**Written request**
Repeat all of the entries below verbatim, line for line.

**Portion of a data file**

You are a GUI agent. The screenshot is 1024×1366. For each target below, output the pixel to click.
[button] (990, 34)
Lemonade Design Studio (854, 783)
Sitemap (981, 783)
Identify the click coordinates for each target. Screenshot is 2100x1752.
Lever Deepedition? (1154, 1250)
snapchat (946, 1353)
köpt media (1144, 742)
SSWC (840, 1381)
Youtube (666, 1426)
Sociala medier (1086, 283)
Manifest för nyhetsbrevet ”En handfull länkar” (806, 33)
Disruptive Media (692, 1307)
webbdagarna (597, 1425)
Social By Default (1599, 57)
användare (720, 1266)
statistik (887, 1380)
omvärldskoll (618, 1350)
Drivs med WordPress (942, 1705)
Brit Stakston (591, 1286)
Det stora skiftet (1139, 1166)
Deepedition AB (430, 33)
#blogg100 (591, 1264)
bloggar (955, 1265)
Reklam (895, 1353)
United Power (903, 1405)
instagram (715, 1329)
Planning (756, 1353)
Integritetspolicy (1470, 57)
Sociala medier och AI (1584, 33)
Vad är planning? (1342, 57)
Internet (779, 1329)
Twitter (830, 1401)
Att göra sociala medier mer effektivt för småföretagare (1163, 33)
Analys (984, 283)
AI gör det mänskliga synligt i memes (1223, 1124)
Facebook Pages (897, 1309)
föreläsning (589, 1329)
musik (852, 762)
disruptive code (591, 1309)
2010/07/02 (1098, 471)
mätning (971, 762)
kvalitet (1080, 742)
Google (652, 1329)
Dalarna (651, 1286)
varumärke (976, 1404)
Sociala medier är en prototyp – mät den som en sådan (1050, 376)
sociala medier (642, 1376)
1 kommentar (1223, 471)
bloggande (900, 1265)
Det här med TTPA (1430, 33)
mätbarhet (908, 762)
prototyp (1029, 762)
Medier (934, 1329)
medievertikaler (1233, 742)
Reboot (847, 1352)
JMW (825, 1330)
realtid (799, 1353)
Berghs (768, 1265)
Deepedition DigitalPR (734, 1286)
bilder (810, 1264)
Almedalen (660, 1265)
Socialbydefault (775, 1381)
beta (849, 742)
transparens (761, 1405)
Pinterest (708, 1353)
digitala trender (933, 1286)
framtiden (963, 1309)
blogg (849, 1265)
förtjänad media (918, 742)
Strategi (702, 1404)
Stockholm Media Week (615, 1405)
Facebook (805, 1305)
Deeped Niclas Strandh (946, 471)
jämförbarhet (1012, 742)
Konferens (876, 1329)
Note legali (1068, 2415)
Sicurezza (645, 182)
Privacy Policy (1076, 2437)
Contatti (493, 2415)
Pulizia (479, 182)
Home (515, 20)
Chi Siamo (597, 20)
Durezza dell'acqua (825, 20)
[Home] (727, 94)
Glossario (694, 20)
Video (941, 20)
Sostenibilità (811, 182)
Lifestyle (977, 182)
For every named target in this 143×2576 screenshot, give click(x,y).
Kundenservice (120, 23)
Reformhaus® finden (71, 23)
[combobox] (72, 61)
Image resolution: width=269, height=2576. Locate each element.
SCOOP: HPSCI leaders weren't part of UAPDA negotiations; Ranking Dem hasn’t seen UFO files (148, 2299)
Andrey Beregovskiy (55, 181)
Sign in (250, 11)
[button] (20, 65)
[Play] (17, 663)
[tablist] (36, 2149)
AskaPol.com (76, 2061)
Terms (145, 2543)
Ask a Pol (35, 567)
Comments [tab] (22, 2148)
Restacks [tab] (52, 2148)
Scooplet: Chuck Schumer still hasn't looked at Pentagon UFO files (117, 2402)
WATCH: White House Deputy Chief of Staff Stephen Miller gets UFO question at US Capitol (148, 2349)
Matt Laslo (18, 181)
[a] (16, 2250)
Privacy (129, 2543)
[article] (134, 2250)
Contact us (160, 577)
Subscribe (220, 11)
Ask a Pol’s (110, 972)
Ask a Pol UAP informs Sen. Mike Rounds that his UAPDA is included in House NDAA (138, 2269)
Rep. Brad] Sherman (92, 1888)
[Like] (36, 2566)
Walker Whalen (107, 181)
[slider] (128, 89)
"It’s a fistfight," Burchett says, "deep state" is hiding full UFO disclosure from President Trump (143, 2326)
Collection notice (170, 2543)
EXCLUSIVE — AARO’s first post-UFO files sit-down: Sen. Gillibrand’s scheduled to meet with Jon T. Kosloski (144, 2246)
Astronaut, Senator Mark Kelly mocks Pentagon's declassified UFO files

**Result of the exercise**
You are a GUI agent. The screenshot is 1024×1366. For each target below, output the pixel to click.
[button] (990, 34)
Lemonade Design Studio (854, 783)
Sitemap (981, 783)
Identify the click coordinates for each target. Screenshot is 2100x1752.
Lever Deepedition? (1154, 1250)
snapchat (946, 1353)
köpt media (1144, 742)
SSWC (840, 1381)
Youtube (666, 1426)
Sociala medier (1086, 283)
Manifest för nyhetsbrevet ”En handfull länkar” (806, 33)
Disruptive Media (692, 1307)
webbdagarna (597, 1425)
Social By Default (1599, 57)
användare (720, 1266)
statistik (887, 1380)
omvärldskoll (618, 1350)
Drivs med WordPress (942, 1705)
Brit Stakston (591, 1286)
Det stora skiftet (1139, 1166)
Deepedition AB (430, 33)
#blogg100 (591, 1264)
bloggar (955, 1265)
Reklam (895, 1353)
United Power (903, 1405)
instagram (715, 1329)
Planning (756, 1353)
Integritetspolicy (1470, 57)
Sociala medier och AI (1584, 33)
Vad är planning? (1342, 57)
Internet (779, 1329)
Twitter (830, 1401)
Att göra sociala medier mer effektivt för småföretagare (1163, 33)
Analys (984, 283)
AI gör det mänskliga synligt i memes (1223, 1124)
Facebook Pages (897, 1309)
föreläsning (589, 1329)
musik (852, 762)
disruptive code (591, 1309)
2010/07/02 (1098, 471)
mätning (971, 762)
kvalitet (1080, 742)
Google (652, 1329)
Dalarna (651, 1286)
varumärke (976, 1404)
Sociala medier är en prototyp – mät den som en sådan (1050, 376)
sociala medier (642, 1376)
1 kommentar (1223, 471)
bloggande (900, 1265)
Det här med TTPA (1430, 33)
mätbarhet (908, 762)
prototyp (1029, 762)
Medier (934, 1329)
medievertikaler (1233, 742)
Reboot (847, 1352)
JMW (825, 1330)
realtid (799, 1353)
Berghs (768, 1265)
Deepedition DigitalPR (734, 1286)
bilder (810, 1264)
Almedalen (660, 1265)
Socialbydefault (775, 1381)
beta (849, 742)
transparens (761, 1405)
Pinterest (708, 1353)
digitala trender (933, 1286)
framtiden (963, 1309)
blogg (849, 1265)
förtjänad media (918, 742)
Strategi (702, 1404)
Stockholm Media Week (615, 1405)
Facebook (805, 1305)
Deeped Niclas Strandh (946, 471)
jämförbarhet (1012, 742)
Konferens (876, 1329)
Note legali (1068, 2415)
Sicurezza (645, 182)
Privacy Policy (1076, 2437)
Contatti (493, 2415)
Pulizia (479, 182)
Home (515, 20)
Chi Siamo (597, 20)
Durezza dell'acqua (825, 20)
[Home] (727, 94)
Glossario (694, 20)
Video (941, 20)
Sostenibilità (811, 182)
Lifestyle (977, 182)
For every named target in this 143×2576 screenshot, give click(x,y).
Kundenservice (120, 23)
Reformhaus® finden (71, 23)
[combobox] (72, 61)
Image resolution: width=269, height=2576. Locate each element.
SCOOP: HPSCI leaders weren't part of UAPDA negotiations; Ranking Dem hasn’t seen UFO files (148, 2299)
Andrey Beregovskiy (55, 181)
Sign in (250, 11)
[button] (20, 65)
[Play] (17, 663)
[tablist] (36, 2149)
AskaPol.com (76, 2061)
Terms (145, 2543)
Ask a Pol (35, 567)
Comments [tab] (22, 2148)
Restacks [tab] (52, 2148)
Scooplet: Chuck Schumer still hasn't looked at Pentagon UFO files (117, 2402)
WATCH: White House Deputy Chief of Staff Stephen Miller gets UFO question at US Capitol (148, 2349)
Matt Laslo (18, 181)
[a] (16, 2250)
Privacy (129, 2543)
[article] (134, 2250)
Contact us (160, 577)
Subscribe (220, 11)
Ask a Pol’s (110, 972)
Ask a Pol UAP informs Sen. Mike Rounds that his UAPDA is included in House NDAA (138, 2269)
Rep. Brad] Sherman (92, 1888)
[Like] (36, 2566)
Walker Whalen (107, 181)
[slider] (128, 89)
"It’s a fistfight," Burchett says, "deep state" is hiding full UFO disclosure from President Trump (143, 2326)
Collection notice (170, 2543)
EXCLUSIVE — AARO’s first post-UFO files sit-down: Sen. Gillibrand’s scheduled to meet with Jon T. Kosloski (144, 2246)
Astronaut, Senator Mark Kelly mocks Pentagon's declassified UFO files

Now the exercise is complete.